▶ _What needs to be done_
What you should give back is a precise copy of the lines below from the one containing "Advance the Comedy row with next arrow" through the one containing "Click the Begin Study button", with no pictures.

(Data records)
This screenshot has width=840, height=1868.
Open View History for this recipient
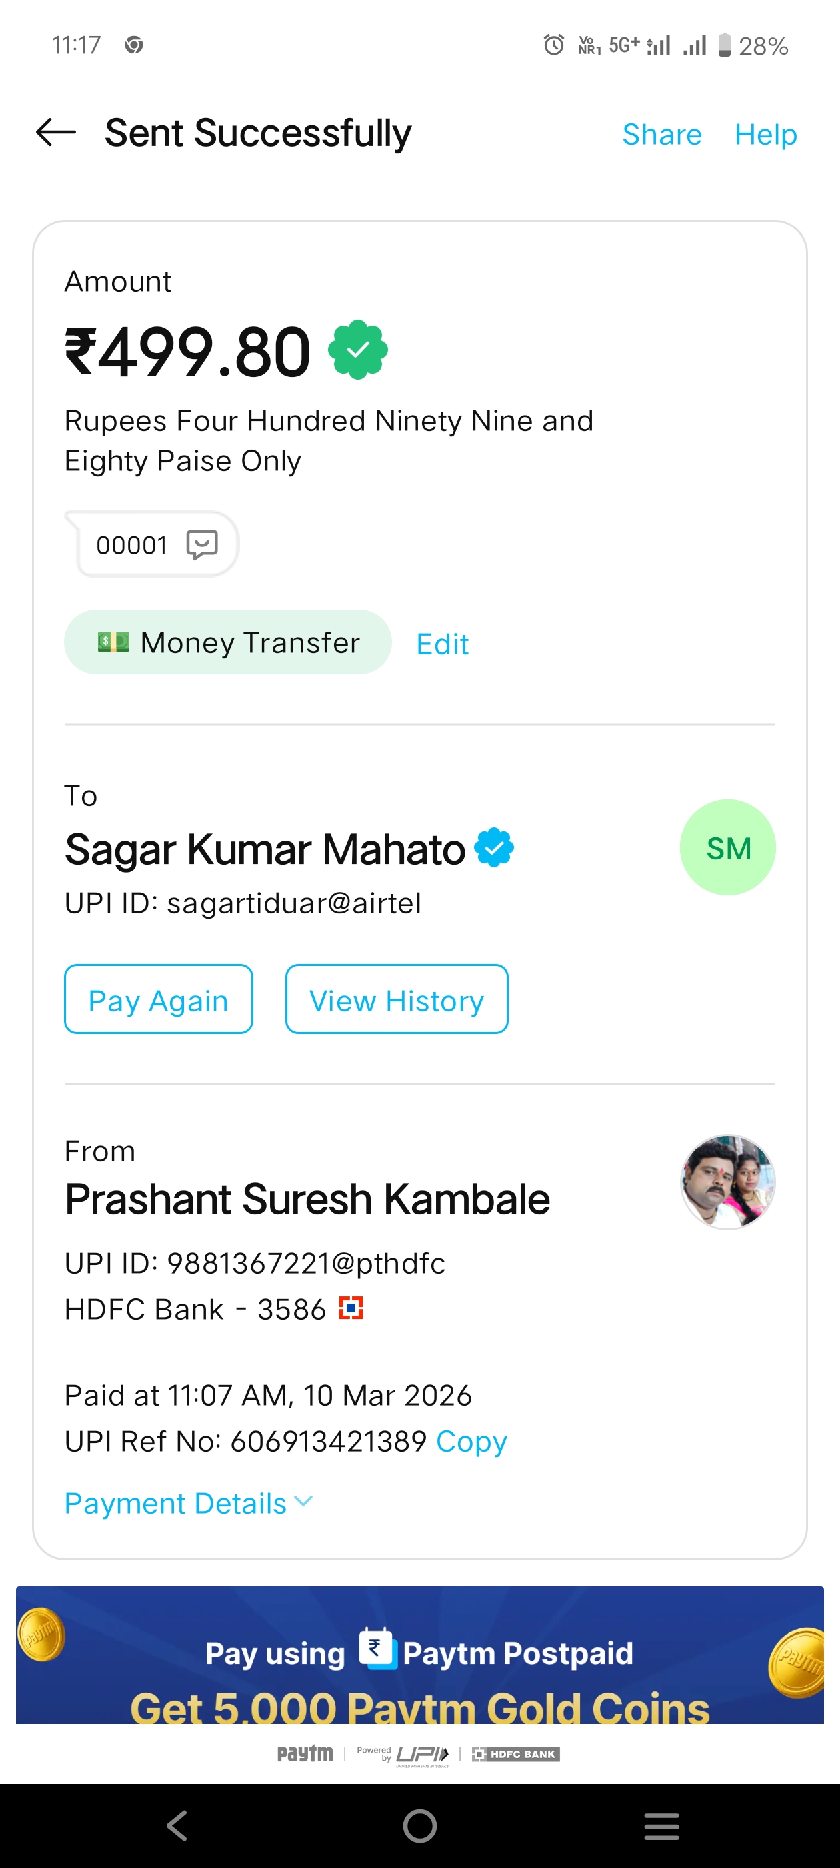396,999
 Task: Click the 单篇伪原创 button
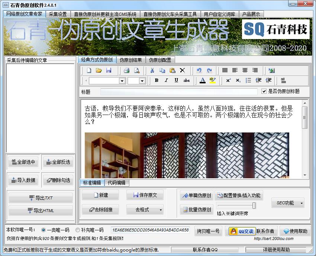pos(196,195)
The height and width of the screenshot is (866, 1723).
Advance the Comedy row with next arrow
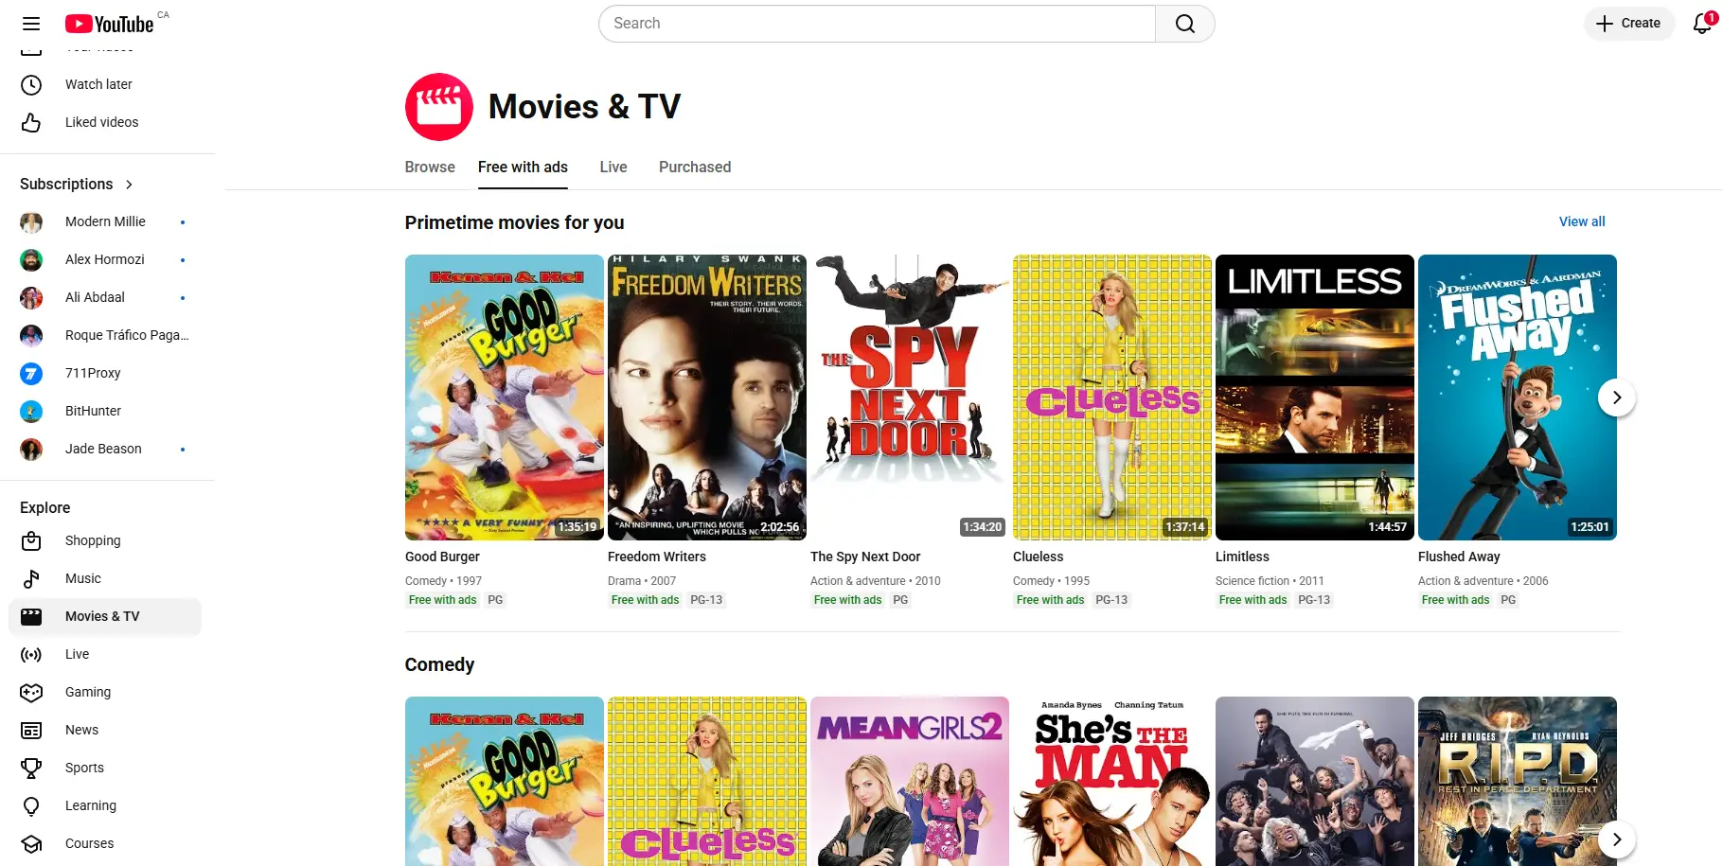click(1616, 839)
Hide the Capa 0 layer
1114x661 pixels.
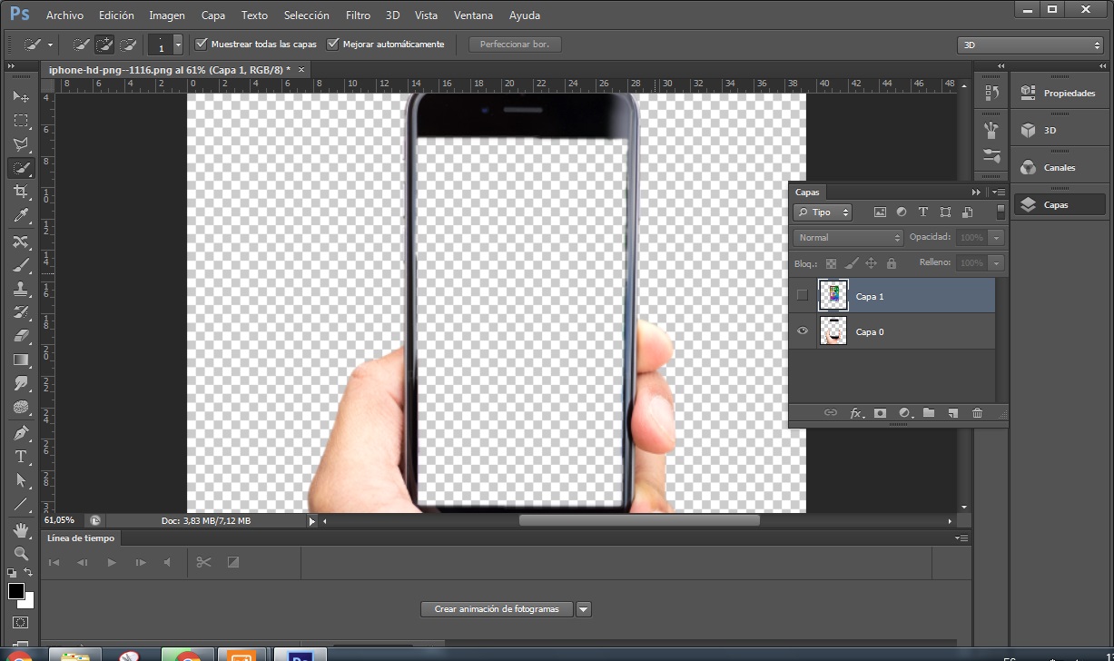click(x=802, y=331)
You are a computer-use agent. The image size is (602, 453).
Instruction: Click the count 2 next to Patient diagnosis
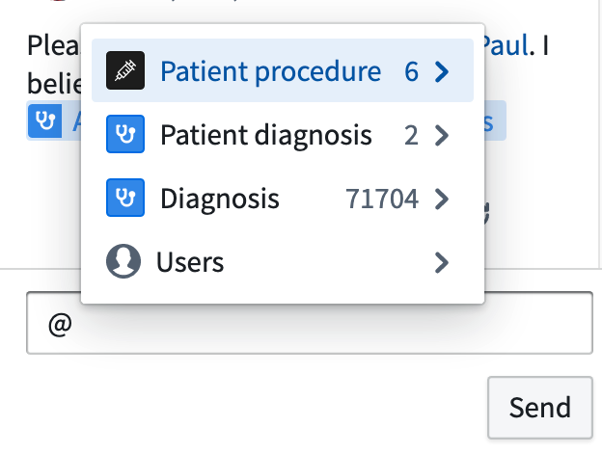point(411,135)
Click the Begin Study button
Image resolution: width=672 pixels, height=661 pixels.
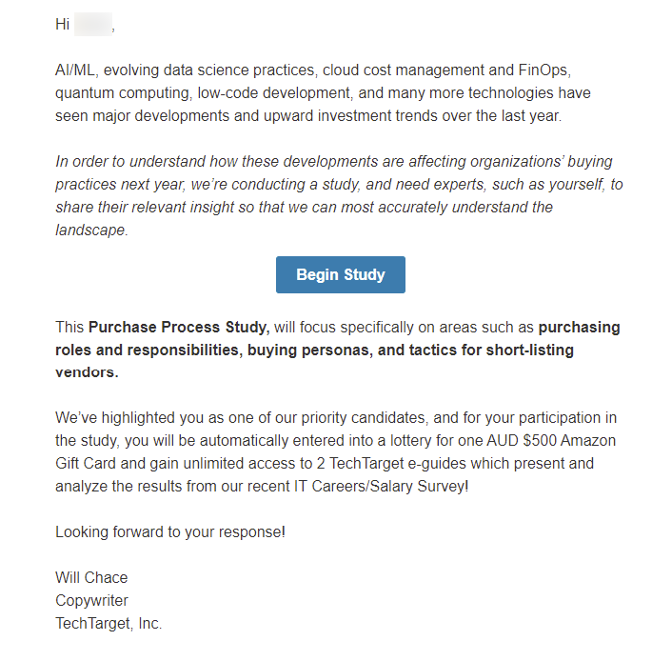click(x=340, y=274)
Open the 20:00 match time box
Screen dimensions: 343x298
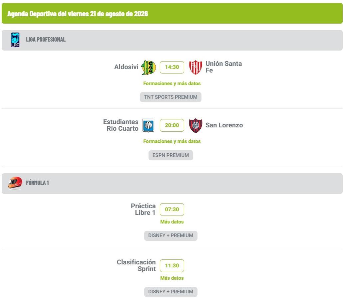tap(172, 125)
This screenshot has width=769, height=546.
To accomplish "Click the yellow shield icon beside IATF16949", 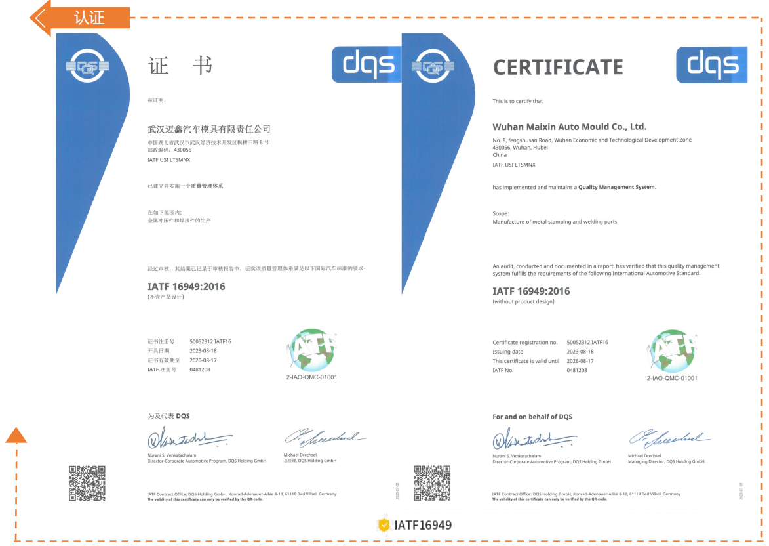I will [x=384, y=525].
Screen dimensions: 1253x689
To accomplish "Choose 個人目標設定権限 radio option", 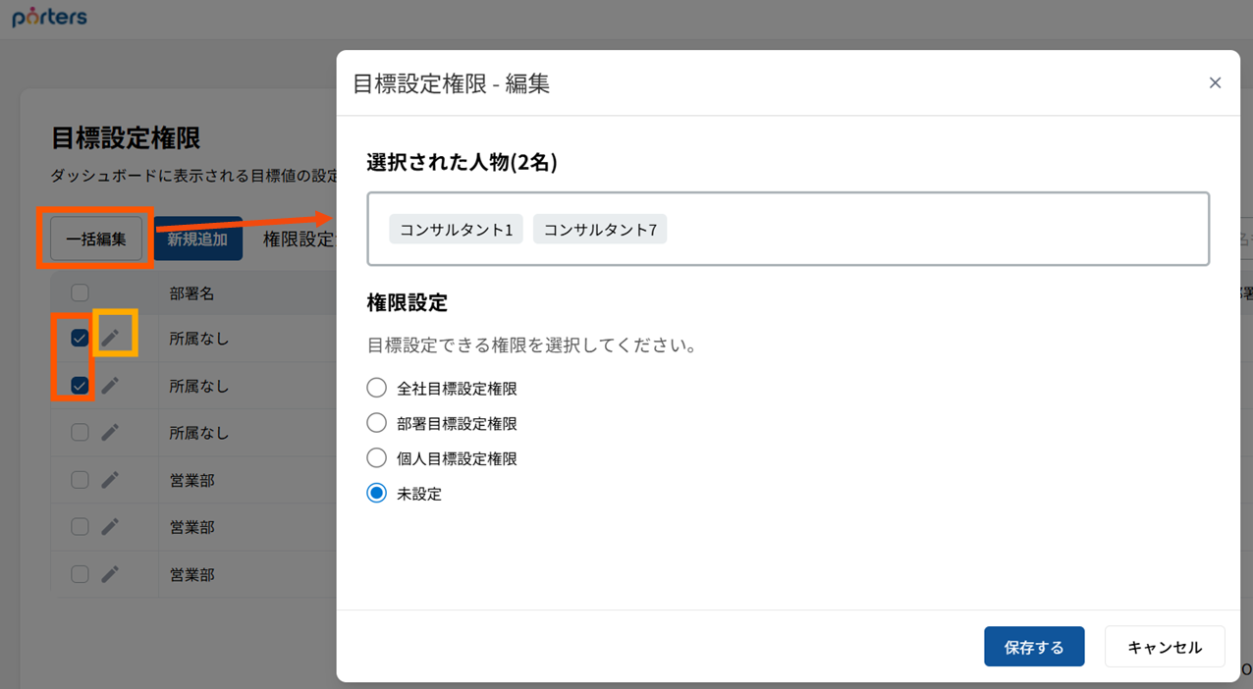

▶ _Task output_
Advance the Comedy row with next arrow
click(1616, 839)
Hide the Capa 0 layer
1114x661 pixels.
click(x=802, y=331)
You are a computer-use agent. The image size is (602, 453).
Instruction: Click the count 2 next to Patient diagnosis
point(411,135)
Click the Begin Study button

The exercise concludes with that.